Dataset entries.

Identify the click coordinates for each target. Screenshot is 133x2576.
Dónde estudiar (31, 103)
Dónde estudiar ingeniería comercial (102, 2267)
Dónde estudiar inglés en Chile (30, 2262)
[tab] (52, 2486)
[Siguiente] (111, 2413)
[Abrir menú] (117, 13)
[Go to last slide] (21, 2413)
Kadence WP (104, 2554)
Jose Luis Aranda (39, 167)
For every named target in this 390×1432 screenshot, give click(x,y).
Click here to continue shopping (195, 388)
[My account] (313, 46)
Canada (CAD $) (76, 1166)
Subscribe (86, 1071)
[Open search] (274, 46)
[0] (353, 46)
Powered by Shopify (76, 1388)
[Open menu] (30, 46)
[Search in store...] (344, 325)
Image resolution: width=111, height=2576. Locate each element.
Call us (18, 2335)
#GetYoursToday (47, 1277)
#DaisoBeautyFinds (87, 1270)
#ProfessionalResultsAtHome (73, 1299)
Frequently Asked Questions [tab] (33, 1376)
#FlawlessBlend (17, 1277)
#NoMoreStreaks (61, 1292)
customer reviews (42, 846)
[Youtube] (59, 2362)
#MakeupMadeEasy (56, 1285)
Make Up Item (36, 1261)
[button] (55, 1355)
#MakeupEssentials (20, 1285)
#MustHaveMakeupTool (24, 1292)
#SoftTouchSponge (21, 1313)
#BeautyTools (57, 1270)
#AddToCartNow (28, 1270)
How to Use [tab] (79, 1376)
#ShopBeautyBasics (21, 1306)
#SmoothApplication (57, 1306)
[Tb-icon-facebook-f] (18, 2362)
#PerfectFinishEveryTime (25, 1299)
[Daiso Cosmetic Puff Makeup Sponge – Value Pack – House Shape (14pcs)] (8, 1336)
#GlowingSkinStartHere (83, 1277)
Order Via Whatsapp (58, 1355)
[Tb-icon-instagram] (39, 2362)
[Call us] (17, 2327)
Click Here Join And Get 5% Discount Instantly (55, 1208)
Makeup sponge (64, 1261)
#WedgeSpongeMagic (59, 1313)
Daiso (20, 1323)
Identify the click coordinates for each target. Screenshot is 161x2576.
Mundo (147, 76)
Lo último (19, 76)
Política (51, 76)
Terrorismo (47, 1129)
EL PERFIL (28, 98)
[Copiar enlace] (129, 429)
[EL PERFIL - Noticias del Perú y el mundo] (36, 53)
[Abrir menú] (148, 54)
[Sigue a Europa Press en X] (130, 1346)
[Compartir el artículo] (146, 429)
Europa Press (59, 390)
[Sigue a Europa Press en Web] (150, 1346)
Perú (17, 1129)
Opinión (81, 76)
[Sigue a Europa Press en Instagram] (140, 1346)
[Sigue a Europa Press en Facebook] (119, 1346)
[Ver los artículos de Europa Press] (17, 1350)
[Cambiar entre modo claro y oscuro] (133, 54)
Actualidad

How to complete this task. In the entries above, find the line holding "[Go to last slide] (21, 2413)" and the line holding "[Ver los artículos"; print both of them and every line between, exactly, and nothing else.

Result of the task.
[Go to last slide] (21, 2413)
Kadence WP (104, 2554)
Jose Luis Aranda (39, 167)
For every named target in this 390×1432 screenshot, give click(x,y).
Click here to continue shopping (195, 388)
[My account] (313, 46)
Canada (CAD $) (76, 1166)
Subscribe (86, 1071)
[Open search] (274, 46)
[0] (353, 46)
Powered by Shopify (76, 1388)
[Open menu] (30, 46)
[Search in store...] (344, 325)
Image resolution: width=111, height=2576. Locate each element.
Call us (18, 2335)
#GetYoursToday (47, 1277)
#DaisoBeautyFinds (87, 1270)
#ProfessionalResultsAtHome (73, 1299)
Frequently Asked Questions [tab] (33, 1376)
#FlawlessBlend (17, 1277)
#NoMoreStreaks (61, 1292)
customer reviews (42, 846)
[Youtube] (59, 2362)
#MakeupMadeEasy (56, 1285)
Make Up Item (36, 1261)
[button] (55, 1355)
#MakeupEssentials (20, 1285)
#MustHaveMakeupTool (24, 1292)
#SoftTouchSponge (21, 1313)
#BeautyTools (57, 1270)
#AddToCartNow (28, 1270)
How to Use [tab] (79, 1376)
#ShopBeautyBasics (21, 1306)
#SmoothApplication (57, 1306)
[Tb-icon-facebook-f] (18, 2362)
#PerfectFinishEveryTime (25, 1299)
[Daiso Cosmetic Puff Makeup Sponge – Value Pack – House Shape (14pcs)] (8, 1336)
#GlowingSkinStartHere (83, 1277)
Order Via Whatsapp (58, 1355)
[Tb-icon-instagram] (39, 2362)
[Call us] (17, 2327)
Click Here Join And Get 5% Discount Instantly (55, 1208)
Makeup sponge (64, 1261)
#WedgeSpongeMagic (59, 1313)
Daiso (20, 1323)
Identify the click coordinates for each target. Screenshot is 161x2576.
Mundo (147, 76)
Lo último (19, 76)
Política (51, 76)
Terrorismo (47, 1129)
EL PERFIL (28, 98)
[Copiar enlace] (129, 429)
[EL PERFIL - Noticias del Perú y el mundo] (36, 53)
[Abrir menú] (148, 54)
[Sigue a Europa Press en X] (130, 1346)
[Compartir el artículo] (146, 429)
Europa Press (59, 390)
[Sigue a Europa Press en Web] (150, 1346)
Perú (17, 1129)
Opinión (81, 76)
[Sigue a Europa Press en Instagram] (140, 1346)
[Sigue a Europa Press en Facebook] (119, 1346)
[Ver los artículos de Europa Press] (17, 1350)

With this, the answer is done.